Interview

« Nous sommes attendus sur la politique de l’emploi des jeunes » (Joël Ruiz, directeur général d’Agefos-PME)

Le Quotidien de la formation : Quelle est, selon vous, la philosophie de cette nouvelle réforme ?

Joël Ruiz : Elle marque l’aboutissement d’une tendance amorcée en 2009, date à laquelle les fonds de la formation professionnelle ont été de plus en plus réorientés vers les demandeurs d’emploi et l’insertion des jeunes. La ligne d’horizon de cette nouvelle réforme est tournée vers l’emploi. Nous sommes donc attendus sur la politique de l’emploi des jeunes. À Agefos-PME, nous avons estimé que, dans un an, nos actions d’accompagnement sur ce champ représenteraient plus de 60 % de notre activité. L’alternance deviendra notre épicentre. Aujourd’hui, nous mettons en œuvre plus de 40 000 contrats de professionnalisation. Avec la réforme de l’apprentissage, nous pourrions administrer 100 000 contrats d’alternance. Vis-à-vis des entreprises, le seuil de moins de 50 salariés retenu crée un vide pour le financement mutualisé de la formation des salariés des entreprises de taille intermédiaire. C’est un maillon faible dans la réforme. Nous envisageons des dispositifs volontaires ou négociés au sein des branches. Dans tous les cas, notre capacité à délivrer des services de proximité en phase avec les besoins des territoires sera primordiale.

QDF : Quelles sont les nouvelles compétences à développer pour devenir un opérateur de compétences ?

J. R : Nous avons identifié trois niveaux de compétences nécessaires si l’on veut remplir nos nouvelles missions. Nous aurons besoin de renforcer notre expertise en ingénierie de certification afin de soutenir les branches. Le nécessaire et stratégique chantier de prospective des métiers et des compétences exigera un véritable savoir-faire dans la gestion des data et l’analyse statistique. Les observatoires joueront, en effet, un rôle déterminant dans l’élaboration de plans d’actions adaptés. Sur le terrain, nos 85 implantations locales devront développer des services de proximité sur de nouveaux champs. Nos équipes devront être capables de travailler en étroite collaboration avec les partenaires de l’emploi et les acteurs du territoire pour concevoir et mettre en œuvre des dispositifs innovants. Enfin, il faudra renforcer nos services notamment sur le sujet de l’alternance et dans l’accompagnement des plus petites dans la gestion de leurs compétences.

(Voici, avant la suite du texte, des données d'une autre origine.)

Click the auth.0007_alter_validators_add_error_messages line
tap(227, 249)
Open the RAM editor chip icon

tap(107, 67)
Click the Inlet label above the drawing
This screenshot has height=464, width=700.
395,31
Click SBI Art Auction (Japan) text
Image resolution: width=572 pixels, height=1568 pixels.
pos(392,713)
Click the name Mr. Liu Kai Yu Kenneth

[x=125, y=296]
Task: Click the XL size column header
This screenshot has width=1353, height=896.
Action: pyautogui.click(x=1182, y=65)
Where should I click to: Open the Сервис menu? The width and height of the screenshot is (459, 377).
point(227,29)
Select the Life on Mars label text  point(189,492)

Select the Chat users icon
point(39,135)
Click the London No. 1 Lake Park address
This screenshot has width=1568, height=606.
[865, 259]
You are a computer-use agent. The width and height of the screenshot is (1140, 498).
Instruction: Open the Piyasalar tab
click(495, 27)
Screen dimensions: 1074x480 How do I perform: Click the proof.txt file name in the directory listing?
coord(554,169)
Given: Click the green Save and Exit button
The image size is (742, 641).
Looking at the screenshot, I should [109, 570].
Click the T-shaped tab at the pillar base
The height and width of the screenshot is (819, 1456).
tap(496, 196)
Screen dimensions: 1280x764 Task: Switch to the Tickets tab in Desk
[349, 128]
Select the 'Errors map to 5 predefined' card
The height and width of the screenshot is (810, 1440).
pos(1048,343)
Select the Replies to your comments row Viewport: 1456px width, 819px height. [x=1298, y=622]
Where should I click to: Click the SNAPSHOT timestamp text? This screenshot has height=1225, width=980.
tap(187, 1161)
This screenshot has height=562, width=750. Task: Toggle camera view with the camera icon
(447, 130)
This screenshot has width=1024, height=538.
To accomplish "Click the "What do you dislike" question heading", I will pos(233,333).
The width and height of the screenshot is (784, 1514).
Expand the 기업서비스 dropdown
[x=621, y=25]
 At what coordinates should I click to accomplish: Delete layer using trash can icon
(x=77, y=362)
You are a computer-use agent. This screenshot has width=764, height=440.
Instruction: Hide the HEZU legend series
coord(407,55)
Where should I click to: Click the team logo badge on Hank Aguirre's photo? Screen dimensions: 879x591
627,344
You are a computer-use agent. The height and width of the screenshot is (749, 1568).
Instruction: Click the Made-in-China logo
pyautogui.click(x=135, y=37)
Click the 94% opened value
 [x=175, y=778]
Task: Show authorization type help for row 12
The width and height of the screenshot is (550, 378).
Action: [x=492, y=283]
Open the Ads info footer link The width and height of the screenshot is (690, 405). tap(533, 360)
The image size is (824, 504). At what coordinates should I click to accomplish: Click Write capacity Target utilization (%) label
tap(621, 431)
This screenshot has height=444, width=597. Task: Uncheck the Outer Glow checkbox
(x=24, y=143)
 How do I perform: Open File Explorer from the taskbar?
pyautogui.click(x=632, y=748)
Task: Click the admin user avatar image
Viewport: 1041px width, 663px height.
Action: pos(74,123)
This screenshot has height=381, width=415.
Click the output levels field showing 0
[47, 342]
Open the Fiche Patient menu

QDF : Comment comprenez-vous la logique de rapprochement des Opca ?

J. R : On le voit bien, la restructuration des branches est un sujet complexe car il ne couvre pas uniquement le champ de la formation. C’est un chantier qui devrait prendre un peu de temps. En revanche, la feuille de route du gouvernement indique clairement la volonté de disposer d’opérateurs de compétences efficaces dont le champ d’action répond à une cohérence économique. On parle d’une logique sectorielle autour des métiers et des emplois ou encore d’une logique de filière économique structurée autour d’une activité. On peut aussi imaginer combiner ces deux approches au sein des Opca. L’idée d’écosystème économique est intéressante.